◆ **Data to examine**:
================

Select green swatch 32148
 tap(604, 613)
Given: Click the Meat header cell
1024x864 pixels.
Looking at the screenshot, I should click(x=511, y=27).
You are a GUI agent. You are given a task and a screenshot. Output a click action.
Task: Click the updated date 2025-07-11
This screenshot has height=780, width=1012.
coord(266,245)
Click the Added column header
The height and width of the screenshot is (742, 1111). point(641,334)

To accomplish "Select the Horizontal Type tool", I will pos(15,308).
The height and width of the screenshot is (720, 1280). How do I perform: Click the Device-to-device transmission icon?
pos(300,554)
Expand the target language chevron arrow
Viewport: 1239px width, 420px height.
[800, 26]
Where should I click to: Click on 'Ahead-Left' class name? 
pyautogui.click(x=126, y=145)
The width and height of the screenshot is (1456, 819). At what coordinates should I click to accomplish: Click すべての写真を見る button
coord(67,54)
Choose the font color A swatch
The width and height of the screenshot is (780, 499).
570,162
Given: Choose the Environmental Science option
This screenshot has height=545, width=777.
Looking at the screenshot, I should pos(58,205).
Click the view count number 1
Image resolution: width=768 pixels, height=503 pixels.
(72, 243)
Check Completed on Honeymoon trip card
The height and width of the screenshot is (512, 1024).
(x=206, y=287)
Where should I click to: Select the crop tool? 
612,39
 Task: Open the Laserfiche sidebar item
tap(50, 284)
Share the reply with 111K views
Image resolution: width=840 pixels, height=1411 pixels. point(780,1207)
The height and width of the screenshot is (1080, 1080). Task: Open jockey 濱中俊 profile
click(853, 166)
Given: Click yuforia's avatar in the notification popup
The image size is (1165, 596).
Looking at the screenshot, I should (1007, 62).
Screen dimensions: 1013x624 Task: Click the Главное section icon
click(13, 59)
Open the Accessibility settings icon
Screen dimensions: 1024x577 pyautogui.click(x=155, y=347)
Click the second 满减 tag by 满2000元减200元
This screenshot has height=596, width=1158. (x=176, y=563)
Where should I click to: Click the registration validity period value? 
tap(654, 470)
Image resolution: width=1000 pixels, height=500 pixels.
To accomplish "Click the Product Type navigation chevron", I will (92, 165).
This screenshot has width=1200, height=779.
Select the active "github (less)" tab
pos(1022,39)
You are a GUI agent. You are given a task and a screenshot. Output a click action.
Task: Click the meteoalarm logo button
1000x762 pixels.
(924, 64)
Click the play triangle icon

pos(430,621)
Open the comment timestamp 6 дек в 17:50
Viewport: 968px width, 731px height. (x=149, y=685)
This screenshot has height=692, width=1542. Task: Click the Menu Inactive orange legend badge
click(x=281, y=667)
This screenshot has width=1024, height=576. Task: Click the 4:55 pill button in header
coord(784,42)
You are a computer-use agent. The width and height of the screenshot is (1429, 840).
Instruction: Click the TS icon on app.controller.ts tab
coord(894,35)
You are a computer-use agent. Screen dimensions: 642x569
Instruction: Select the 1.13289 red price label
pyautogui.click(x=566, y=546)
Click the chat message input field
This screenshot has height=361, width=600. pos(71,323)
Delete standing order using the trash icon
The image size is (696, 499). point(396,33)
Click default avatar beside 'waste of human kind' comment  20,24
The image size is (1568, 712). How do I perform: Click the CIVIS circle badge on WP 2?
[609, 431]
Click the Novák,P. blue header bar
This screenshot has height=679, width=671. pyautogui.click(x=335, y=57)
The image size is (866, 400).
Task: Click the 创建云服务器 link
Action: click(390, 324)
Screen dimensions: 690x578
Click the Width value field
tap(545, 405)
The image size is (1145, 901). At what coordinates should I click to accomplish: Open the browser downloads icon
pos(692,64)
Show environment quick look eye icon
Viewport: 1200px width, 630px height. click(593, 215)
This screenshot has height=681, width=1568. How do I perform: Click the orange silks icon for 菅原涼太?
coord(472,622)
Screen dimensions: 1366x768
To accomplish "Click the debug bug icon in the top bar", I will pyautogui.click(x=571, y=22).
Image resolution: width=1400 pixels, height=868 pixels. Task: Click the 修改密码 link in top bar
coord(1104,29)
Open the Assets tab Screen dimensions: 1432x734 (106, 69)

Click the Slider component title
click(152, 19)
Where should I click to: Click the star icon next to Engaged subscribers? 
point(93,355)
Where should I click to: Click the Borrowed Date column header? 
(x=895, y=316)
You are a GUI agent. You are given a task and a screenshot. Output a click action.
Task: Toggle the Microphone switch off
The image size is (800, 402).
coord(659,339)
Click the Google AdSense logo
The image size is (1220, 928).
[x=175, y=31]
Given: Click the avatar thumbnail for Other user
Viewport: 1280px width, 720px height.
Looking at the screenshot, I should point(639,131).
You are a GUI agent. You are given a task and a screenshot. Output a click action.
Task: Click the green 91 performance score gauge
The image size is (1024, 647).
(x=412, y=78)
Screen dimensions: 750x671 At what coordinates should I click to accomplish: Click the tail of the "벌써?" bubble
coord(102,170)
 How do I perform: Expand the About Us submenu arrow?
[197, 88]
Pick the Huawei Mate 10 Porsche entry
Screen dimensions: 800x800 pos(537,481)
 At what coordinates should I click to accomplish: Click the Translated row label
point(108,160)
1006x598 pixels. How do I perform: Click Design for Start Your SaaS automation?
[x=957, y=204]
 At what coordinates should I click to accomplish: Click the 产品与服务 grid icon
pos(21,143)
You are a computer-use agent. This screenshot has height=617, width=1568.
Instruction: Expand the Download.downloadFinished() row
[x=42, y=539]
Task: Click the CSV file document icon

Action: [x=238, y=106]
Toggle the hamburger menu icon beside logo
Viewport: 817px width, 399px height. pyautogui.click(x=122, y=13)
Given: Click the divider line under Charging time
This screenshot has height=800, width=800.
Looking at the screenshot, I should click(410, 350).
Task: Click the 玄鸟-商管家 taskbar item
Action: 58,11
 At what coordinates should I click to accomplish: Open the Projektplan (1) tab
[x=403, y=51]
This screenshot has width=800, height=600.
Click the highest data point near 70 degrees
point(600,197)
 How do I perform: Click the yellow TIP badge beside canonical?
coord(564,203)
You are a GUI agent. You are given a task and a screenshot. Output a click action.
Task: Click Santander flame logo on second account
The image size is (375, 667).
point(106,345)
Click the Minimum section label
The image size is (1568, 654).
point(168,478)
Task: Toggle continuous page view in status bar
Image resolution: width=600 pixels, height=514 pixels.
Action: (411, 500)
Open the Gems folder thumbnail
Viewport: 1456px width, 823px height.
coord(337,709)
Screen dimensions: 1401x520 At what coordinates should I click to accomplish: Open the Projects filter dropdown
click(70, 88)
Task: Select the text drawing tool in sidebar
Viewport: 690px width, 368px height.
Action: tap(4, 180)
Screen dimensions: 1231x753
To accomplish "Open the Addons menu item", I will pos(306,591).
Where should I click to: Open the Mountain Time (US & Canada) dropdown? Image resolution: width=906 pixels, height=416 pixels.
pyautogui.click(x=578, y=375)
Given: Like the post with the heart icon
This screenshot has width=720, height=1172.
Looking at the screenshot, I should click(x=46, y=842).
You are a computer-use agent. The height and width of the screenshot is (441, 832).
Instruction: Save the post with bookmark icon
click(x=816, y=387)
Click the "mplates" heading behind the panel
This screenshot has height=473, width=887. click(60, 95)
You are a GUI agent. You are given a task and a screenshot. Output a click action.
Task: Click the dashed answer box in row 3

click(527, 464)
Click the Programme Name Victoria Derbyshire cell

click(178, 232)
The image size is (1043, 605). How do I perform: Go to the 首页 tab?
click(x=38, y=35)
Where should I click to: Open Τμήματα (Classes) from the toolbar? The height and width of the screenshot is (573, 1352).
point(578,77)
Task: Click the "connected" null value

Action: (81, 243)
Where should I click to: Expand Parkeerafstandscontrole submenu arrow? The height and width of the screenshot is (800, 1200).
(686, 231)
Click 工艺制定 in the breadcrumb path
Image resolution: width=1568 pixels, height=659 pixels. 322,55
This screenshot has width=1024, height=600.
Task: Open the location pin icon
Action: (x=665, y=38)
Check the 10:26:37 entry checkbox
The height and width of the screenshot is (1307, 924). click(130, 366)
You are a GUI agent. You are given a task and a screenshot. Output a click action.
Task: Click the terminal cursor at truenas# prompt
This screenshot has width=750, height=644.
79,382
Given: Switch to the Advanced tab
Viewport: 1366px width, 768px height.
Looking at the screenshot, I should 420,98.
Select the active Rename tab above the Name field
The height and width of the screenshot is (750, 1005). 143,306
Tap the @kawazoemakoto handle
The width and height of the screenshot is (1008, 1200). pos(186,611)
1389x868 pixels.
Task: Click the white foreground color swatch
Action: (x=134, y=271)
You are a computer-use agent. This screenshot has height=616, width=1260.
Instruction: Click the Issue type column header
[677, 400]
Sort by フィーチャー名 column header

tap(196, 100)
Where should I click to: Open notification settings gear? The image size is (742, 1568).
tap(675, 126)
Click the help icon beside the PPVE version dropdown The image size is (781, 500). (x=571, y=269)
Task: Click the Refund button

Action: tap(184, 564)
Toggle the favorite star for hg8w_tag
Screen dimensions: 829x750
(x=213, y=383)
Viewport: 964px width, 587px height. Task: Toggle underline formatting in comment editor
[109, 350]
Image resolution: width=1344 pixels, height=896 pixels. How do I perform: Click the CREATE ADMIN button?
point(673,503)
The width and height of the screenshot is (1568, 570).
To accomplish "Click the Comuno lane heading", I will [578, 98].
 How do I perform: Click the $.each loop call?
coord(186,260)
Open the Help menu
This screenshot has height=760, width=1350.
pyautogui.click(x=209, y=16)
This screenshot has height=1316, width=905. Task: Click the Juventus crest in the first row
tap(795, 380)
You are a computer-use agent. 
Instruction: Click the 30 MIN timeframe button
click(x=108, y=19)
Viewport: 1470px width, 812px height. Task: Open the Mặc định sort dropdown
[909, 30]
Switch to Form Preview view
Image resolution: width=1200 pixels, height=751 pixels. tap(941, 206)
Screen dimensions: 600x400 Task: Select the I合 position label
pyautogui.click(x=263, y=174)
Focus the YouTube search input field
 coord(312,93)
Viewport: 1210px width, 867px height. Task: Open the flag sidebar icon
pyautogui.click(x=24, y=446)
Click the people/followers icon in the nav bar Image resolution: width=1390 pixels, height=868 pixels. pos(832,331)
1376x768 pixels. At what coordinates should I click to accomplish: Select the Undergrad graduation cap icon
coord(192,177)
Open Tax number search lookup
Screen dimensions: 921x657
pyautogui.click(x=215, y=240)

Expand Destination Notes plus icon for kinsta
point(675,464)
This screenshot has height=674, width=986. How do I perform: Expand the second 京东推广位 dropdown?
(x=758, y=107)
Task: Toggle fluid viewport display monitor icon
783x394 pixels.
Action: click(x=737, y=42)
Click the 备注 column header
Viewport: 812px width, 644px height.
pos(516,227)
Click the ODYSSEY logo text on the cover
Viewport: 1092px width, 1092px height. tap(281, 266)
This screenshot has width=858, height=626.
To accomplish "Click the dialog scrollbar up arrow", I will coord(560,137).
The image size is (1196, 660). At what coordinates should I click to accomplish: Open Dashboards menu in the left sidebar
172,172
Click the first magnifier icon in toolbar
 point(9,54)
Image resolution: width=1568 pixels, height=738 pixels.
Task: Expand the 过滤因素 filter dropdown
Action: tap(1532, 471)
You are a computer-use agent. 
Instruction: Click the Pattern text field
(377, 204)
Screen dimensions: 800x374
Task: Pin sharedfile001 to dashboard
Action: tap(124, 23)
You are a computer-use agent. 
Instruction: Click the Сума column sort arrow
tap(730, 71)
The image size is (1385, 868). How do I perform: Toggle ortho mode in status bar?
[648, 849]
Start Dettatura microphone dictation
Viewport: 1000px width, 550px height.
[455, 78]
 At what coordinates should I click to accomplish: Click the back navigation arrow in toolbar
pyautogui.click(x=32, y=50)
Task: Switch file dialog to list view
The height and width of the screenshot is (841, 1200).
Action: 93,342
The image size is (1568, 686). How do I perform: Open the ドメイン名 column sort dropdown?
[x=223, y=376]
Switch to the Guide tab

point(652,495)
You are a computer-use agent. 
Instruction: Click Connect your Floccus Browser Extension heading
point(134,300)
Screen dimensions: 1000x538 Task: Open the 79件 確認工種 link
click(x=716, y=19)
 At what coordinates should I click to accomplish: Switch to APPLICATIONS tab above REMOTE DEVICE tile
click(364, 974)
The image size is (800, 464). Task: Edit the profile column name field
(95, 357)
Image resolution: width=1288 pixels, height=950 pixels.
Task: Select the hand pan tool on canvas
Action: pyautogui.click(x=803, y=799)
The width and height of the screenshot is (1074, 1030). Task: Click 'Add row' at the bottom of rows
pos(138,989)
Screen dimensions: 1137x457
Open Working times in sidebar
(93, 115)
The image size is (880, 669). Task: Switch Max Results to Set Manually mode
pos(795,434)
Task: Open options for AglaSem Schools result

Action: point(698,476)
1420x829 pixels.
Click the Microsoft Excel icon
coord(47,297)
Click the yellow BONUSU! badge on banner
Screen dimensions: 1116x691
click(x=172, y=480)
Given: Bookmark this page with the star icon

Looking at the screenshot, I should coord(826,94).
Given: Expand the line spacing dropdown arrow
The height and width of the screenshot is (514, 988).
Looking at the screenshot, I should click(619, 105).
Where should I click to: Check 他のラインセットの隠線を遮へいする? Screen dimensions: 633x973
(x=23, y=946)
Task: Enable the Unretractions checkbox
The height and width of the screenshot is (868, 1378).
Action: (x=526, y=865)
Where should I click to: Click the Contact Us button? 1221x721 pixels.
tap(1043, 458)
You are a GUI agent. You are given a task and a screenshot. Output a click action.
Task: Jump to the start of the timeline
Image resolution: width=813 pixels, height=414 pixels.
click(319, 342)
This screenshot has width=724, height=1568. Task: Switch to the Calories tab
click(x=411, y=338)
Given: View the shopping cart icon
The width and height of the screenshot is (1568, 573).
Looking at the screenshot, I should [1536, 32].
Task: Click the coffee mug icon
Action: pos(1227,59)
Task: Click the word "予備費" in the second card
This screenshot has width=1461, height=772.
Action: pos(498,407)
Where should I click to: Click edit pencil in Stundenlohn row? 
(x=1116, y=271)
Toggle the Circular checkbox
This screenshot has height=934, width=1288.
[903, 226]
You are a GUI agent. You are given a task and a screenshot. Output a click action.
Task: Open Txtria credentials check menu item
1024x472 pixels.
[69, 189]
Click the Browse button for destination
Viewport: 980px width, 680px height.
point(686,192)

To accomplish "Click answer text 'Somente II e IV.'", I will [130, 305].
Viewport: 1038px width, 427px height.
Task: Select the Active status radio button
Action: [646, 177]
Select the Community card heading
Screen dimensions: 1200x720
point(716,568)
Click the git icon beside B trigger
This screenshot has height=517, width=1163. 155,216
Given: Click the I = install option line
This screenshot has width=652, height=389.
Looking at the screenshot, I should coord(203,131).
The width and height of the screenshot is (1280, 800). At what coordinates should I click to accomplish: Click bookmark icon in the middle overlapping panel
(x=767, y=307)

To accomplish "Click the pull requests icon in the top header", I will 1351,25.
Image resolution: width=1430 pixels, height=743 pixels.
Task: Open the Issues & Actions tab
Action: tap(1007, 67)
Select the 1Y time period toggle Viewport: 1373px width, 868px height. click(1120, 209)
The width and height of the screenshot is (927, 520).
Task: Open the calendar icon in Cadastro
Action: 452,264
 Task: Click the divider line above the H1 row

================

◆ **Task to carry out**:
Report only how many lines of the listing hold the word "avatar".

◆ **Response for this exercise**:
3